▸ **やること**:
(a) 香林坊の引用文によると、東急スクエアのビルが地方第1号の109として作られたのは何年ですか？
(b) 香林坊の引用文にある「地下は香林坊パセオと呼ばれています。」を英語に訳してください。

▸ **引用文**:

--- --- ---

金沢の繁華街、香林坊のはなし② 〜東急スクエアと金沢大神宮〜
前回、香林坊アトリオと向かいの地下への降口までまわりました。
今回は、地下から東急スクエアへ。
香林坊パセオ
地下は香林坊パセオと呼ばれています。
paseoは、スペイン語で散歩道。公募で選ばれていて、スペイン語からとったのかは不明です。
でも、地下も散策するように楽しめる空間とイメージできていいネーミングだと個人的には思いました。
円形の天井に、照明は格子状になっていて、どこか日本建築の格天井を思わせます。
壁を飾っているのは、江戸時代後期に描かれた金沢城下図屏風の一部を拡大したものです。
犀川大橋付近が、賑わっていた様子が分かります。
香林坊は、明治半ばにさらに発展して、金沢随一の繁華街になっていきました。
明治8年(1875年)に近くにある金沢城へ陸軍歩兵第七連隊が入り、明治24年(1891年)には、四校の校舎ができ、人が集まるようになったからです。
四高の校舎は今も、香林坊アトリオの隣に残っています。建築もおすすめなので、通りかかったら寄ってみましょう。
地下から地上へ出ます。
東急スクエアです。
東急スクエアと金沢大神宮
エントランス付近に柳があります。柳の隣にあるのは、地元の俳人、小松砂丘の句碑です。
句碑は昭和33年に置かれたものです。
江戸時代後期に香林坊に柳がはじめて植えられ、香林坊から柳が連想されるようになりました。
この句もそうして詠まれたものです。
東急スクエアのビルは、香林坊地区の再開発で、1985年(昭和60年)に地方第1号の109として作られました。
2016年(平成28年)に、リニューアルされて、より大人向けの東急スクエアに生まれ変わりました。
北陸初の東急ハンズも入っています。
冬の夜には、ライトアップもあってムーディーです。
エントランスから建物の中に入ると、円形の天井にお花のような装飾で華やかです。
この上は、螺旋階段になっています。
入って右にエレベーターがあるので、それに乗ってしまって気が付きにくいところですが、たまにはきれいな螺旋階段を登るのもよしです。
当初、「地元の旅館とは競合しないハイクラスホテル」として入った東急ホテルとの間には、癒しモダンな空間があります。

--- --- ---

▸ **表示データ**:

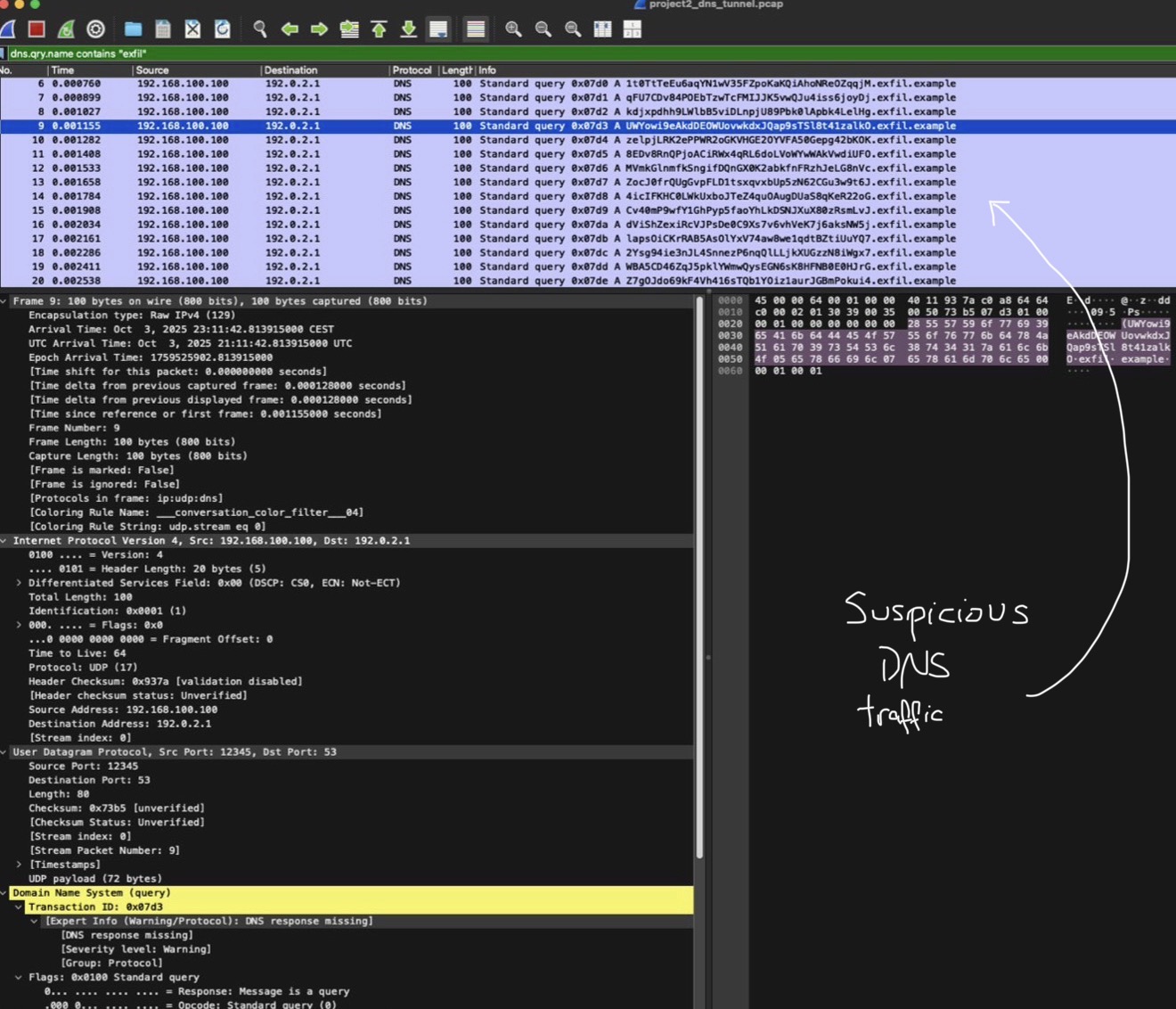The width and height of the screenshot is (1176, 1009).
Task: Click the Zoom in icon
Action: 513,29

--- --- ---

▸ **想定される回答**:
(a) 1985年（昭和60年）です。

(b) The underground area is called Korinbo Paseo.